For Karpell, there is also the matter of continuing to push a team full of players who expect to play at the next level and would like to be polished performers as college freshmen.

"It's not just about what's immediately in front of us," Karpell said. "It's sending them to college as the best product that they can be. We want to keep challenging them that way as well."

On Sunday, the challenges from Karpell to her team included controlling the glass, making scoring difficult for Saddle River Day senior Paulina Paris, and getting quality shots out of their half-court sets.

"Our goal today was to outrebound them so they got less opportunities on the offensive side," St.

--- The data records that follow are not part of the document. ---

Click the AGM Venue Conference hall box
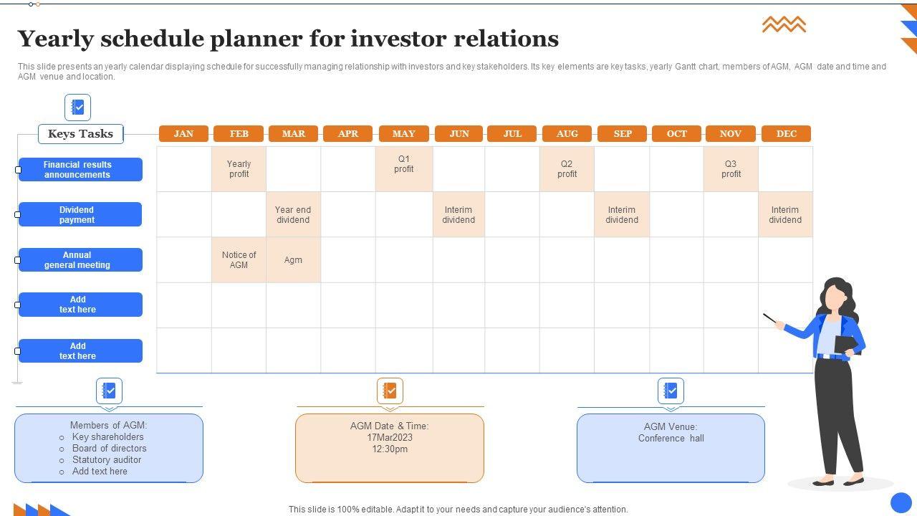coord(671,448)
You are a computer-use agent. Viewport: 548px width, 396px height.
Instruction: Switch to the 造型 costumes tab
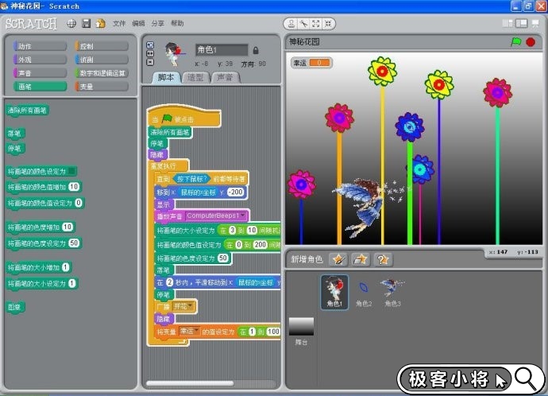tap(195, 77)
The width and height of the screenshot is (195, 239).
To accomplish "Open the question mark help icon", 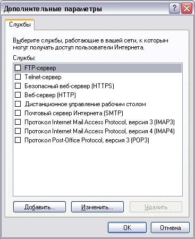I will click(174, 8).
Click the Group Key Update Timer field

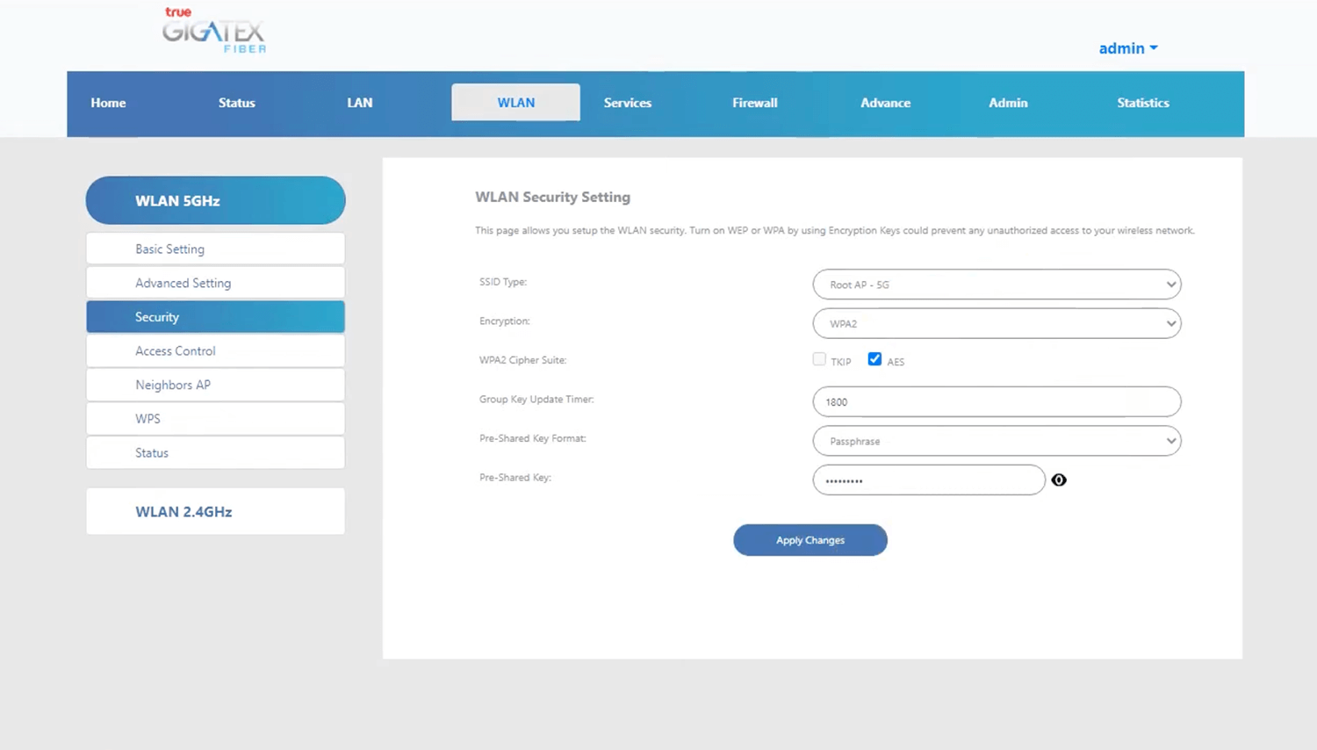point(997,401)
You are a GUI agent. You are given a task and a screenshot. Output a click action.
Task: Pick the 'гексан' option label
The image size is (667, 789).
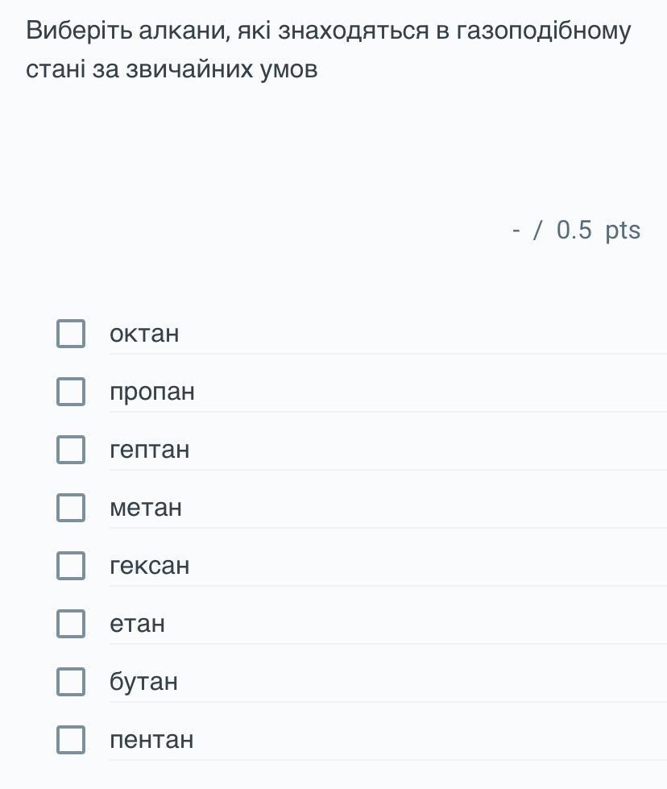pyautogui.click(x=150, y=566)
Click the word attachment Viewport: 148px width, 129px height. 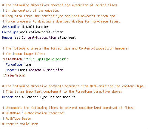click(x=67, y=38)
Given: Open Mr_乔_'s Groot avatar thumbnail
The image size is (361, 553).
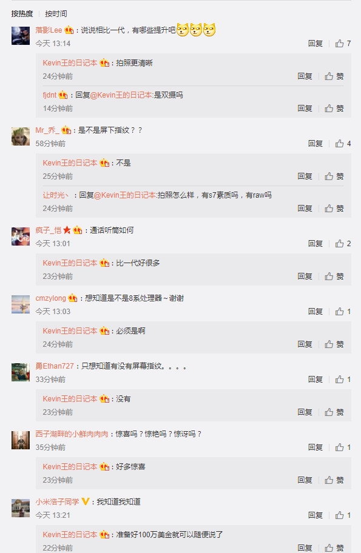Looking at the screenshot, I should coord(21,136).
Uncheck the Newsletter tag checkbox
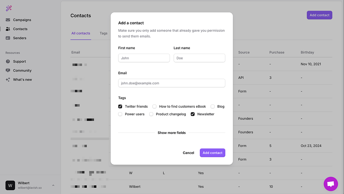 click(x=193, y=114)
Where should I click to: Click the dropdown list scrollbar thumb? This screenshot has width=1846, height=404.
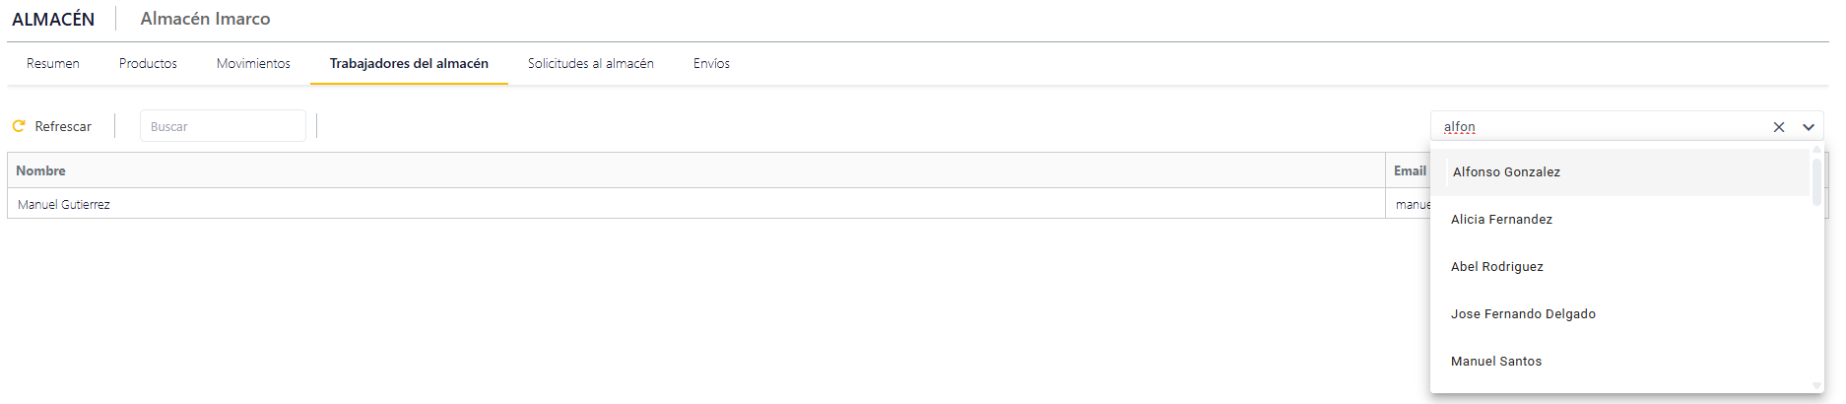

Rose said. "We also wanted to close out their shooters because they do have a lot of kids who shoot threes, which can help them get back into the game."

"We spoke the other day about our defense," Karpell said. "In the Life Center game on Friday, it was a little sluggish and we were a little step behind. When we play certain games, we get into some bad habits, so we talked about cleaning up those bad habits, coming to practice hard every day and getting focused.

All of that adds up to a standard that goes beyond perfection. At this stage of the season, anything short of an undefeated 2021-22 campaign would be a shocking disappointment, but just simply getting to 32-0 to close out another No. 1 finish in New Jersey is not the end of the goal.

At some point the comparisons to the best teams in Shore Conference history will commence. For now, the conversation is much simpler: win the next game. It has worked for the last 46 games and counting.